Sorun yok, başarı var
Bu kadar tek farkla maç kazanıp, bu kadar “diken üstü” oynayıp bir puan farkla ilk yarıyı kapatıyorsan, burada sorun yok, burada başarı var. Ligin ilk yarısında gördük ki Fenerbahçe’de söz savunmada.
Fenerbahçe’de çok şey konuşuldu, çok şeyler yazılıp çizildi. Pereira, bunların bazılarına kızdı, yönetim eleştiriler karşısında sert ifadeler kullandı.
İlk yarı verilerinin ışığında İsmail Kartal ile Pereira arasındaki farklar nelerdi? Beğenilmeyen Kartal, geçen sezonun ilk yarısını lider olarak tamamlamayı bilmişti.
Fenerbahçe geçen yılın ilk yarısını lider kapatmıştı ama karşısında bu kadar iyi oynayan, bu kadar iyi yarışan bir Beşiktaş yoktu. İlk yarıya baktığımızda Fenerbahçe’nin eksiği yok, Beşiktaş’ın fazlası var.
Fenerbahçe’nin bugünlere gelmesinde kimlerin rolü var? Bir puanlık fark fark sayılmaz. Buna karşın Galatasaray ile aralarındaki 10 puan çok şey demek.
Fenerbahçe’nin bugünlere gelmesinde bir anormallik yok, zaten bekleniyordu. Bu kadar tek farkla maç kazanıp, bu kadar “diken üstü” oynayıp bir puan farkla ilk yarıyı kapatıyorsan, burada sorun yok, burada başarı var. Ligin ilk yarısında gördük ki Fenerbahçe’de söz savunmada... Eğer şampiyon olmak istiyorsa kadrosuna savunmanın arkasına top atabilecek bir oyuncu ile o toplarla bulaşacak, golle akraba olacak bir santrfora ihtiyacı var. 25 pozisyon yaratıp, bunlardan 5’ini altı pastan ya dışarı atıp, ya savunmaya çarptırıp ancak tek farkla kazanabiliyorsan sorun var demektir. Ya savunma gününde olmaz da, yediğinden fazlasını atmak zorunda kalırsan ne olacak? Fenerbahçeli her zaman Galatasaray’la yarışmak yerine, Beşiktaş’la yarışmayı tercih etmiştir... Fenerbahçeli önüne ve arkasına baktığında kendi adına ciddi bir avantaj görüyor.
Doğru Volkan bu
Fernandao yokken Van Persie bir numara... Kalitesini daha yakından gösteriyor. Son maçta bu daha da belirgin görüldü. Bilmem katılır mısınız?
Sanırım, tahmin ederim Fenerbahçe iki şeyde yanıldı. Birincisi Van Persie’nin bu kadar etkisiz, bu kadar silik kalmasında, ikincisi Beşiktaş’ın yarışa çok iyi başlayıp çok iyi bitirmesinde...
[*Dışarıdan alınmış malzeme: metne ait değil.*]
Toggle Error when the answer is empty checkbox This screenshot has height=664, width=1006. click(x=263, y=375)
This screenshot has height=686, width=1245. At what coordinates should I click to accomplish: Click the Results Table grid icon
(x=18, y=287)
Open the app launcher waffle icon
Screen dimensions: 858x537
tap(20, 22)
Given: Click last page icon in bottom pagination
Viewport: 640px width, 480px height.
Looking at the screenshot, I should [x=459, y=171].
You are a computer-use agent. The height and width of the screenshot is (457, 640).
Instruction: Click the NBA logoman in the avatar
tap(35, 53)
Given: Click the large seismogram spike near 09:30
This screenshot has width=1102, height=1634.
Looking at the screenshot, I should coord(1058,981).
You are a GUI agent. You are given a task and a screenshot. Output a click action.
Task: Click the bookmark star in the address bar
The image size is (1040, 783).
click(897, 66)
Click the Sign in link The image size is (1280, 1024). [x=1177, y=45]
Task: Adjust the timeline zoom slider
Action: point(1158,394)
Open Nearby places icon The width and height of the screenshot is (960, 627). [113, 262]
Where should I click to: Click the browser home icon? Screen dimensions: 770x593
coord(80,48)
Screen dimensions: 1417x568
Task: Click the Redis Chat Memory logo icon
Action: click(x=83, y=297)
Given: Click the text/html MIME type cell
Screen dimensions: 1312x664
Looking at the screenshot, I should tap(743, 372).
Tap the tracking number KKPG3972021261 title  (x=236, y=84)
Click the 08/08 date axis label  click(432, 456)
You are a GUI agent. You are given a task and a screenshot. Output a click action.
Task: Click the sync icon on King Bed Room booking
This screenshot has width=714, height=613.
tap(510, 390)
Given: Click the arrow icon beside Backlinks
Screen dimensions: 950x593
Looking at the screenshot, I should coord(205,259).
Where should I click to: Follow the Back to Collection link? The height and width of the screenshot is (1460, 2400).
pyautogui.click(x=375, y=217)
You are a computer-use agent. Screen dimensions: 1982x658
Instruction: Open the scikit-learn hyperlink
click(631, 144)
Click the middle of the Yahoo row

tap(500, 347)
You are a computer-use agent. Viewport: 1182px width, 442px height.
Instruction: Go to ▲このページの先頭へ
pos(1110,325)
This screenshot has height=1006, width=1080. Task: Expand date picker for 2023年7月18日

Bu sezon Volkan’a bir haller oldu. “Keskin sirke” gitti, yerine olgun, ağırbaşlı bir Volkan Demirel geldi. Bu fotoğraf ona daha çok yakışmıyor mu?
Doğru olan bu sezonki Volkan... Başarılı ve sakin... Keskin sirkenin işine yaramadığını gördü ve kendi adına ciddi sıkıntılar çekip faturalar ödedi. Şimdi takımın birinci kaptanı... Haziranda Avrupa Şampiyonası var ve her şeye rağmen Fatih Hoca’dan davet bekliyor...
Galatasaray ikinci olsa bile başarı
Galatasaray o kadar çok fark yedi ki, ne kadar hızlanırsa hızlansın, rakipleri yavaşlamazsa, tökezlemezse zor yakalar. Üstelik Galatasaray bu koşuda hiç mi takılmayacak?
Galatasaray için ilginç bir ilk yarı yaşandı. 3 kupa, 4. yıldızı getiren Hamza Hamzaoğlu, “Biz ondan neler çektik neler” denerek gönderildi, Mustafa Denizli bir “sihirbaz” gibi getirildi. Ne Hamzaoğlu o kadar kötüydü ne de Denizli’nin elinde sihirli bir değnek var.
Her şeye rağmen Mustafa Denizli’nin söyledikleri çıkabilir mi? Fikstür avantajı bu kadar lehe dönebilir mi?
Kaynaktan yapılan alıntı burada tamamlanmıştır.